**Activity:**
Extract verbatim every line from the one containing "The image size" to the final line of the records below, inclusive, and exclude all pictures.

━━━━━ Records shown

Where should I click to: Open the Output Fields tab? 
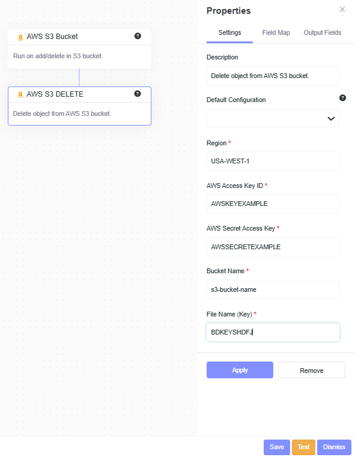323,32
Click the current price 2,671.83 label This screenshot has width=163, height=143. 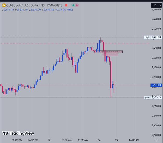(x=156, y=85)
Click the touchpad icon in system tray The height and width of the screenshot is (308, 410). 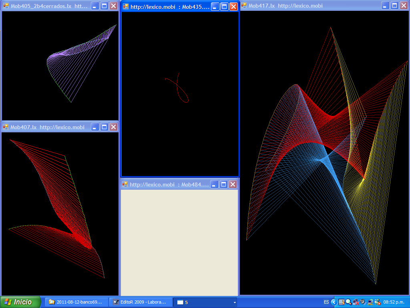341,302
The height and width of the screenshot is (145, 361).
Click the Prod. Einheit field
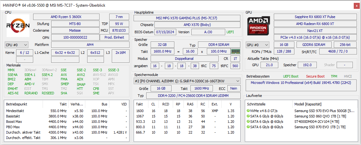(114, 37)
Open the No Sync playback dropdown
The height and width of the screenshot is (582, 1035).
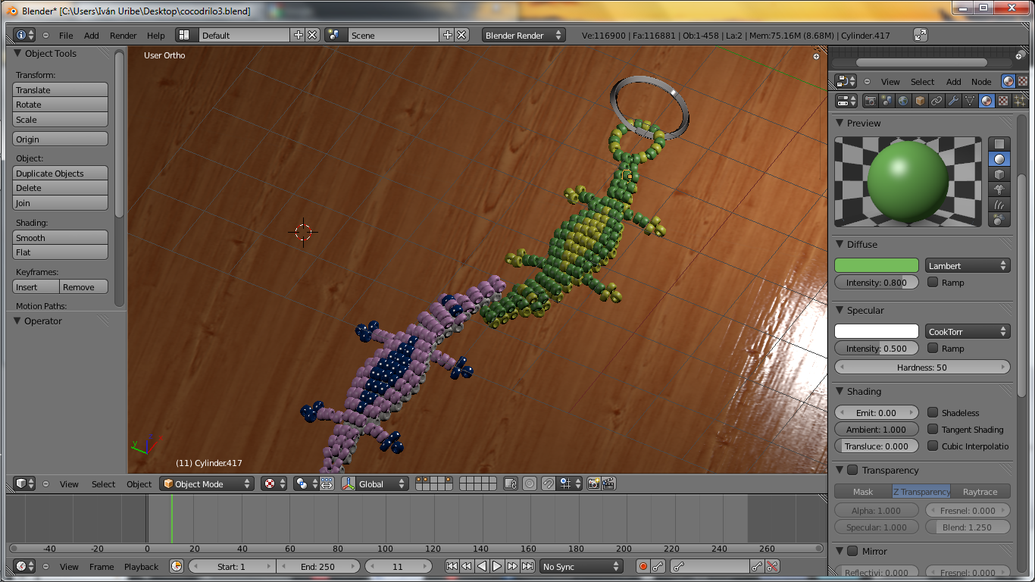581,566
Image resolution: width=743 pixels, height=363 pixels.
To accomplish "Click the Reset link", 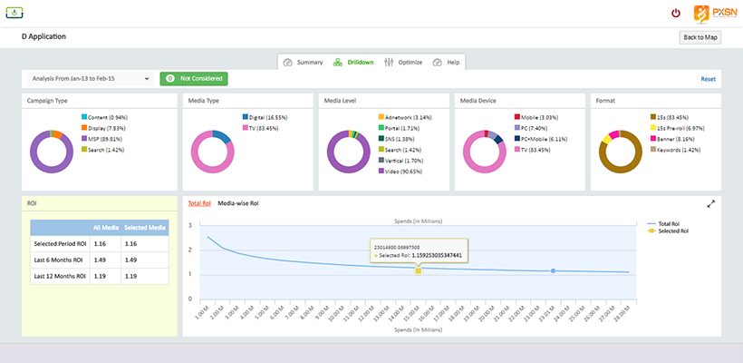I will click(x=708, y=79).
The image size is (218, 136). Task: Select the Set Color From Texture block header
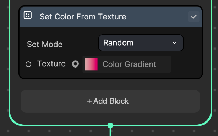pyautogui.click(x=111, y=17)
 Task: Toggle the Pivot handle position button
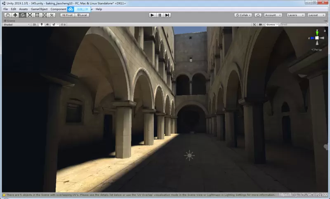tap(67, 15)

━━━━━━━━━━

**Task result:**
The image size is (218, 136). Task: Select the Set Color From Texture block header
pyautogui.click(x=111, y=17)
 Task: Toggle the Pivot handle position button
tap(67, 15)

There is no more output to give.